Detecting concept drift in just-in-time software defect prediction using model interpretation
摘要
Previous studies have indicated that the performance of Just-In-Time Software Defect Prediction (JIT-SDP) models can degrade over time due to Concept Drift (CD), which refers to changes in the characteristics of training data of evolving software, such as code modifications and environmental changes. In the literature, baseline methods have been applied for CD Detection (CDD) through the detection of significant changes in the Error Rate (ER) of an incremental learning model over time, relying on labeled test data. This dependency creates delays in identifying model performance instability. Nevertheless, such methods can serve as baseline approaches for evaluating new models. In this paper, we propose a novel approach, Concept Drift Detection via Model Interpretation (CDD_MI), to predict significant instabilities in JIT-SDP models over time using monitoring significant changes in MI vectors.
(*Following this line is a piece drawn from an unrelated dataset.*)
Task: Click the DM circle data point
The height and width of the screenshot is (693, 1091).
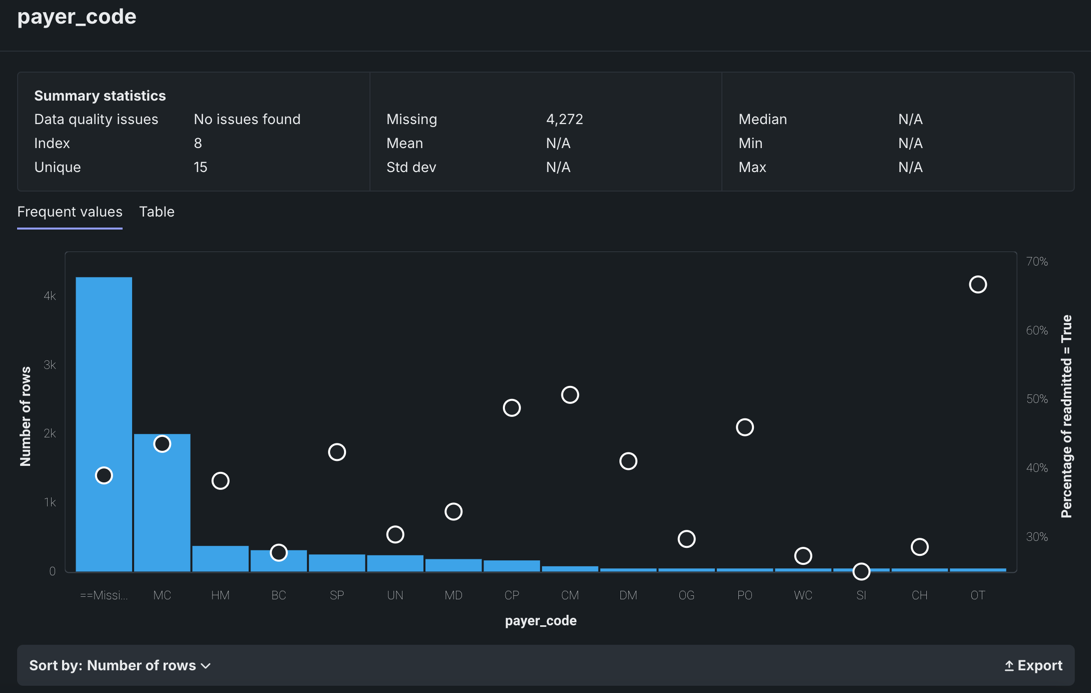Action: pyautogui.click(x=628, y=461)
MI highlights the importance of features in predicting class outcomes without requiring labeled test data. Our study focuses on identifying significant changes in the explanation of incremental and non-incremental models over time, specifically analyzing positive, negative, and average effect sizes of MI. This research offers four main contributions: 1- We analyze the inconsistency of MI over time in evolving JIT-SDP models. 2- Our method eliminates the need for labeled test datasets for CD detection. 3- We identify features that significantly influence CD. 4- A key challenge in JIT-SDP studies is the absence of labeled CD data. To address this limitation, we compare our method with the CDD method based on threshold-dependent and threshold-independent performance measures. In this paper, for the first time, the CDD method based on the monitoring of various non-ER performance measures has been used to detect and evaluate discovered CDs. Our study evaluates the proposed method on 20 well-established Java datasets, ensuring consistency with prior research in this domain. Additionally, to assess the generalizability of our approach, we extended our evaluation to two non-Java datasets. The results across all datasets—including both Java and non-Java—indicate that the CD points of the JIT-SDP model can be predicted over time with a high degree of accuracy without requiring a dataset of software defects labeled with CD points, reinforcing the robustness of our methodology.